SENSoR is supported by the South East Europe Transnational Cooperation Programme and by the European Union and takes place within the framework of the UN Decade of Action for Road Safety. SENSoR will survey nearly 15,000 km of roads in the region, highlighting road risk and developing ‘Safer Roads Investment Plans’ for public authorities.
EASST Director Emma MacLennan has been assisting with the development of this project, which will include thousands of kilometres of roads in Moldova and Ukraine. During a conference of SENSoR partners in Slovenia hosted by the Automobile Association of Slovenia (AMZS) on November 4-6, 2013, the importance of safe road design for reducing casualties in line with the Decade of Action was underlined.
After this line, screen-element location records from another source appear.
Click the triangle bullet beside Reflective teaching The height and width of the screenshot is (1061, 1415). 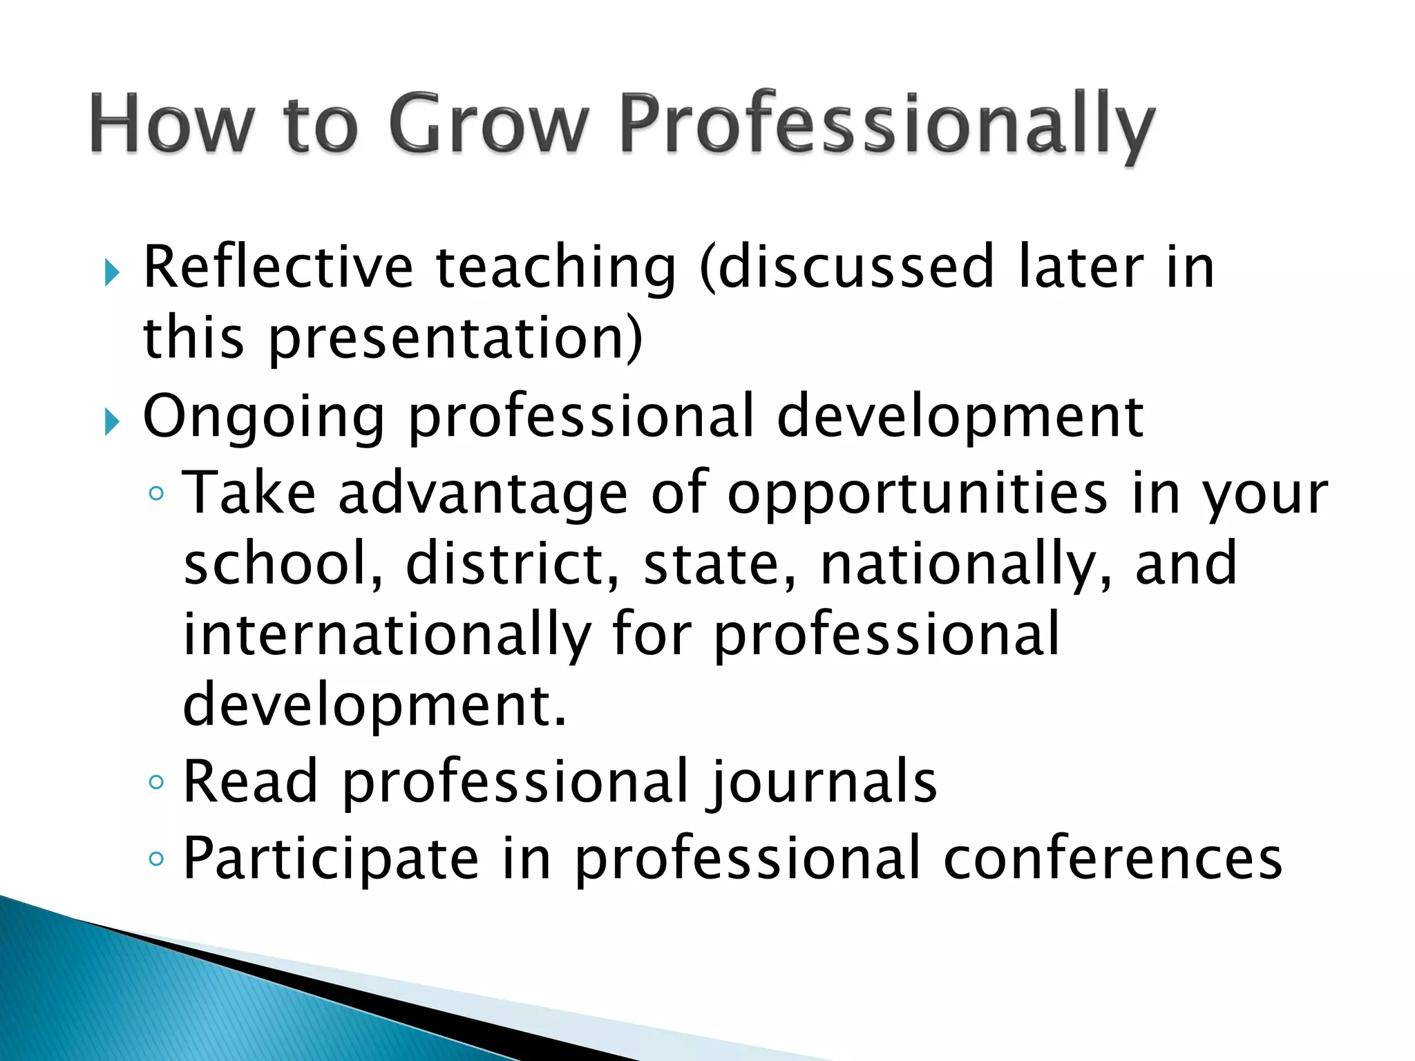pos(112,272)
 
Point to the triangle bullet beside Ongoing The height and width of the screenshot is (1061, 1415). pos(112,421)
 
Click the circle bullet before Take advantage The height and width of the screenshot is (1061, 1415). pos(157,493)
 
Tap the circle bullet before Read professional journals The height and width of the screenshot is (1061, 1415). pos(157,782)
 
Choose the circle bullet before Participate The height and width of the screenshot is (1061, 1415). pos(157,859)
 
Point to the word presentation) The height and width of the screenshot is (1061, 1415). pos(455,340)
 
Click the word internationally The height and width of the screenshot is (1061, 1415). pos(387,635)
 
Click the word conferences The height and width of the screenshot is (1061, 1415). pos(1112,859)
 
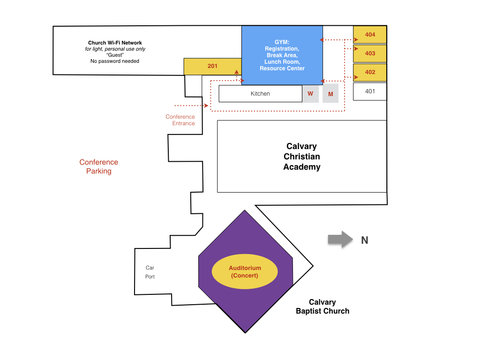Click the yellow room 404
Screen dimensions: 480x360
tap(370, 35)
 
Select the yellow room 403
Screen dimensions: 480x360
tap(370, 53)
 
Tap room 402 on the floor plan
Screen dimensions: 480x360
tap(370, 72)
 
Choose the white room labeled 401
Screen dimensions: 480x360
tap(370, 91)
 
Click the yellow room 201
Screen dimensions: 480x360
tap(212, 66)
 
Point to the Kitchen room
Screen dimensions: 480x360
tap(260, 94)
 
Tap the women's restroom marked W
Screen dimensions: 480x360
tap(310, 94)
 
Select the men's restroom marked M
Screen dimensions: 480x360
tap(330, 94)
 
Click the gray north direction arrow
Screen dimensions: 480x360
tap(340, 240)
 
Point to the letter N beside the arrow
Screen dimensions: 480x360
tap(365, 240)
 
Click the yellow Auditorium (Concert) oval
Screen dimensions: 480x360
tap(245, 271)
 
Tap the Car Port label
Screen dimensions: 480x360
tap(150, 272)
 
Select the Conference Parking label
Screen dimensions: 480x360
tap(98, 166)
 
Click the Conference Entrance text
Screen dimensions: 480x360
tap(180, 120)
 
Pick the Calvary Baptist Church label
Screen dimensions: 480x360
tap(322, 307)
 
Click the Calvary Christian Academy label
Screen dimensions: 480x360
tap(301, 157)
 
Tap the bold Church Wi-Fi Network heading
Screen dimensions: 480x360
tap(115, 43)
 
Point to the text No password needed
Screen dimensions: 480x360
tap(115, 61)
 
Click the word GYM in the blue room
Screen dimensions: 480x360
tap(281, 42)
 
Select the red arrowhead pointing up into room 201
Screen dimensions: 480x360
tap(237, 72)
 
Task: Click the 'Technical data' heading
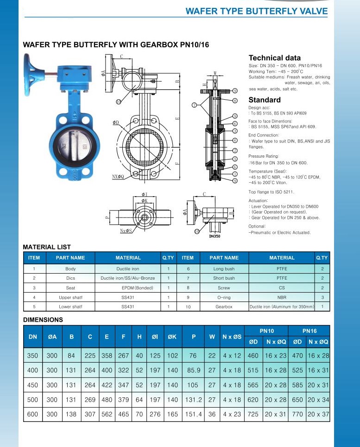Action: click(274, 58)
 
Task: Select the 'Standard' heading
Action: click(264, 100)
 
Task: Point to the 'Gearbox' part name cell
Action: click(224, 307)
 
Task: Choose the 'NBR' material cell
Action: click(282, 297)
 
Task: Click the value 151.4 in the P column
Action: click(194, 414)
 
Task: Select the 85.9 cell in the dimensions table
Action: click(194, 370)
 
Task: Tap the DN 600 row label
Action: click(33, 414)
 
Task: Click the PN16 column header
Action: click(309, 331)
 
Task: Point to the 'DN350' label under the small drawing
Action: click(215, 236)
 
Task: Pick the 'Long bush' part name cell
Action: click(224, 268)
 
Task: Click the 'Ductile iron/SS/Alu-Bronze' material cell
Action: click(128, 278)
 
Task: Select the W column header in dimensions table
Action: click(212, 337)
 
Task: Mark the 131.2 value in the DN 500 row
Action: click(194, 400)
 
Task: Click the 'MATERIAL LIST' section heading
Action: click(47, 247)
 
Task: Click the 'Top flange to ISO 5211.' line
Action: click(271, 192)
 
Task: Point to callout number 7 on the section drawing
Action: click(195, 104)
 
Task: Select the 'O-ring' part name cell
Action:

Mr. Stanislav Ghiletchi presenting the upgrading and rehabilitation of the M2 road in Moldova, office of the Secretary General of the Moldovan Government
Much of the money being invested by the donor community in EASST partner countries and in SE Europe is intended for road building and rehabilitation. Unfortunately, some roads built with donor money have not been safe roads. Increased motorisation, higher speeds and poor road design have, in some cases, produced new roads far more lethal than the old roads they replaced.
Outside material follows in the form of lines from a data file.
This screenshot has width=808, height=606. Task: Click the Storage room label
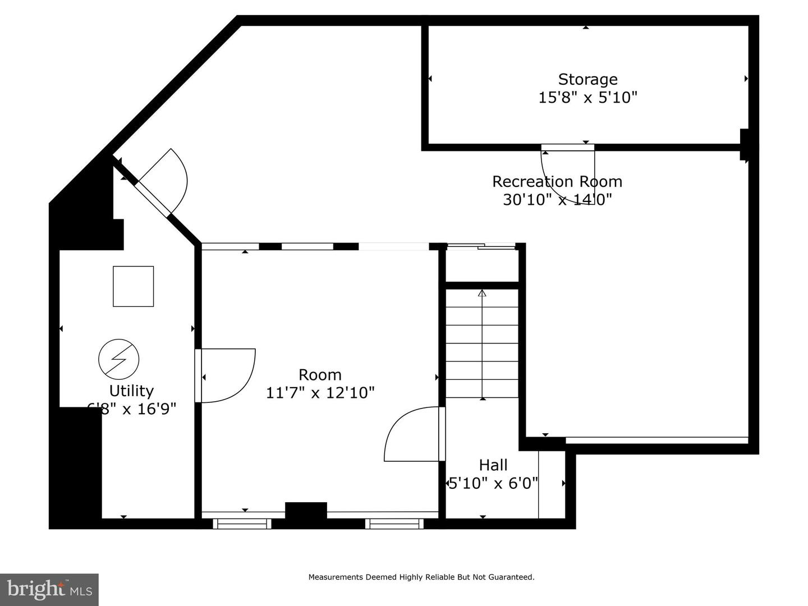pos(587,79)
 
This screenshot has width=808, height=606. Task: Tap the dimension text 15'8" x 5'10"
pos(587,98)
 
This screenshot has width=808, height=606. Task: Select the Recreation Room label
pos(557,182)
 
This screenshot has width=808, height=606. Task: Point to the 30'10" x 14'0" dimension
pos(557,199)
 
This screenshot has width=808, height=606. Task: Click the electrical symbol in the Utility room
pos(119,359)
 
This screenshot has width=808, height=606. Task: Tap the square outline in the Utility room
pos(133,286)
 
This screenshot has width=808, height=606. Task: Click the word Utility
pos(131,391)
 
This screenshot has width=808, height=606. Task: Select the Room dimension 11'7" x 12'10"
pos(320,392)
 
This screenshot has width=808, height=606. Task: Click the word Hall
pos(493,465)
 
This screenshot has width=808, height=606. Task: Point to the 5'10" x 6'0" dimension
pos(493,483)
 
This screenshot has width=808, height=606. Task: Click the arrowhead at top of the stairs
pos(482,292)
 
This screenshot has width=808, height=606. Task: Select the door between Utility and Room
pos(224,376)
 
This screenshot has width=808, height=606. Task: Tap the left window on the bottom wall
pos(242,524)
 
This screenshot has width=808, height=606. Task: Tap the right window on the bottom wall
pos(394,524)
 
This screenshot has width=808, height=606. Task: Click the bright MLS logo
pos(49,589)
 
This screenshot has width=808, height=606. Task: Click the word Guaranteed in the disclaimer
pos(511,577)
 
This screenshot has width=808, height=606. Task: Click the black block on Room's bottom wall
pos(306,511)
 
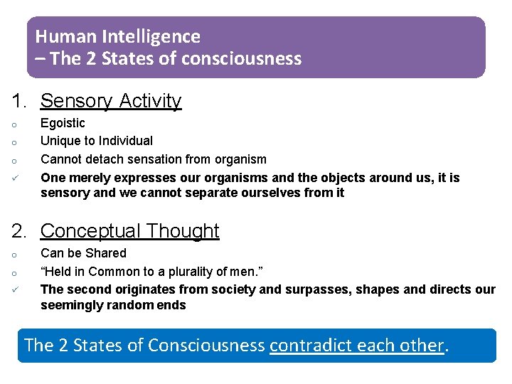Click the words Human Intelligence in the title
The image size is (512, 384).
(118, 36)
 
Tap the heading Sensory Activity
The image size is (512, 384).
(111, 101)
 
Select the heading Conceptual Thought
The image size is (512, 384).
(130, 231)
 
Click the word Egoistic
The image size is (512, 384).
(63, 123)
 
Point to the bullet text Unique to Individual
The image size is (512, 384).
(97, 141)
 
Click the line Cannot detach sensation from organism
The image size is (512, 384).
(154, 159)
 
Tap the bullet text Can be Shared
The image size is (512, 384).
(83, 253)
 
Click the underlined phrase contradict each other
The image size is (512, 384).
(357, 346)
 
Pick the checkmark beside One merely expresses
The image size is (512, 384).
(15, 178)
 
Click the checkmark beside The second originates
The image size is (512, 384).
(15, 289)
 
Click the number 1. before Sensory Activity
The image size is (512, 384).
(18, 101)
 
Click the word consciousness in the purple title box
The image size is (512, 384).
(242, 58)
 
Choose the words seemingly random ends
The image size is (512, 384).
(113, 305)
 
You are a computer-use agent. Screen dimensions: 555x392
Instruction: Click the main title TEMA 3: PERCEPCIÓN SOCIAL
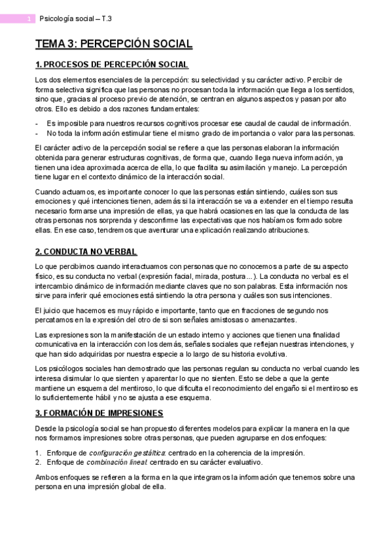(x=113, y=44)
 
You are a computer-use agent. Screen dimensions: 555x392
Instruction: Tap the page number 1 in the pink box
(x=29, y=19)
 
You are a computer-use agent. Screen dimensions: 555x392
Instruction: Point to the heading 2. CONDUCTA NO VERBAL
(x=86, y=252)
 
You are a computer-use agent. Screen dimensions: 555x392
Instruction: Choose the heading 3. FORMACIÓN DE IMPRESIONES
(x=99, y=413)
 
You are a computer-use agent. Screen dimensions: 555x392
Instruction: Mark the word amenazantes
(x=270, y=319)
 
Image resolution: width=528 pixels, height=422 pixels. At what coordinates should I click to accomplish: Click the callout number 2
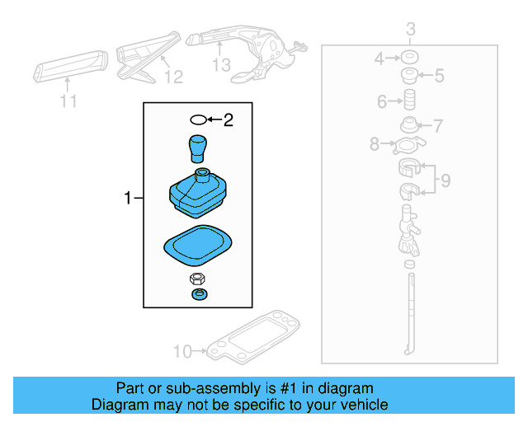point(228,121)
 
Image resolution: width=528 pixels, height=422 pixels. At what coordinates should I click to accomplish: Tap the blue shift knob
point(198,148)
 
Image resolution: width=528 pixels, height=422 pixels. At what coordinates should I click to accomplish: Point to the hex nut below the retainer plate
point(197,279)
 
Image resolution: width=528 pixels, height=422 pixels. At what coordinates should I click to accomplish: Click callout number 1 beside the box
point(128,198)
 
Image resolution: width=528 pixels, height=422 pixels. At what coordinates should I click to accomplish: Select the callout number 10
point(181,352)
The SENSoR trans-national collaboration spans 14 European countries. The project is implemented by eight main Partners, including EASST’s partner the Automobile Club of Moldova (ACM). The Lead Partner to the project is the Greek road safety campaign, Make Roads Safe Hellas (MRSH).
The project is developing plans to eliminate high risk roads through:
(1) Risk Mapping of major transit routes across SEE countries;
(2) Star Rating of up to 15,000km of E-routes (the TEN-T network) and major roads where deaths are concentrated, using methodology developed by the International Road Assessment Programme (iRAP) and EuroRAP;
(3) Development of “Bank ready” investment plans that are affordable and capable of being implemented as free-standing projects, in maintenance programmes or rehabilitation schemes.
3,150Km of the Slovenian network and 3,600Km of the Greek TEN-T network have already been surveyed with the use of a specially equipped inspection vehicle. Training seminars and dissemination events are running in 11 countries aiming to raise public and political awareness of the road traffic injury epidemic. Government support for this work is vital. In the words of Robert Staba, Project Director for the AMZS, “The strong support we receive from the Slovenian Government gives us the power to continue our ambitious work in the knowledge that action can be taken to save lives through safer road design.”
Vaggellis Bellos, Project Director for MRSH, summarised the project and its potential benefits:
“Work in other countries has shown that with safe road infrastructure upgrading, benefit/cost ratios of around 5 times the investment can be achieved, saving tens of thousands of deaths and serious injuries over the next 20 years. The SENSoR project will provide a common template for identifying risks on major roads across the region, and will help set priorities for high return infrastructure programmes to eliminate high-risk roads.